Kieran Tebben completed her undergraduate studies in Microbiology at The Ohio State University in 2017. During her undergraduate research in the Drew lab, she studied the autophagy pathway in Plasmodium falciparum, using CRISPR/Cas9 technologies to mutate the protein Atg8 to assess its localization and function and using biochemical techniques to manipulate the apicoplast. She completed her masters degree at London School of Hygiene and Tropical Medicine in Epidemiology and worked in the Campino lab to understand the association of drug resistance mutations with global drug policies for Plasmodium vivax. Currently she is a 4th year pre-doctoral student at University of Maryland, Baltimore in the Molecular Microbiology and Immunology program and the Medical Scientist Training Program. She joined the Serre lab in the fall of 2020.

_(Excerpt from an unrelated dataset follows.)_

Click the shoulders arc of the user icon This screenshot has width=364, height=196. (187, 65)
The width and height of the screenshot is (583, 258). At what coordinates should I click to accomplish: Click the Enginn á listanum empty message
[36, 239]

My work is primarily focused on host-pathogen interactions. I use dual RNA-seq (studying human and parasite gene expression directly from the same samples) to understand interactions of Plasmodium falciparum and Plasmodium vivax with their human host and how drug pressure influences these interactions. On the human side, I am interested in understanding how the host immune system responds to Plasmodium parasites under different infection conditions. On the parasite side, I am interested in how parasites adapt and respond to these different immune pressures, as well as how they interact with each other during infection. Additionally, I am interested in how parasites respond to drug pressure and how human polymorphisms influence the activity of common antimalarials such as artesunate.

Kierans publications

Rosita Asawa

Rosita Asawa earned her bachelor’s degree in Biology from Franciscan University of Steubenville in 2016. Following graduation, Rosita completed a post-baccalaureate fellowship at NCATS/NIH where she worked on early-stage drug development using high-throughput screening technologies. She is in her 4th year of the Medical Scientist Training Program at the University of Maryland, Baltimore and is currently a 2nd year pre-doctoral student in the Molecular Microbiology and Immunology graduate program. Rosita joined the Serre lab in June 2023.

Broadly my research in the Serre lab focuses on vaccine and therapeutic development for Plasmodium vivax malaria. My project focuses on the characterization of antibody responses to P. vivax proteins in adults living in the malaria endemic region of Cambodia. Using a high-density peptide array containing the entire known P. vivax proteome, we aim to identify and characterize novel vaccine candidates and biomarkers of hypnozoite carriage.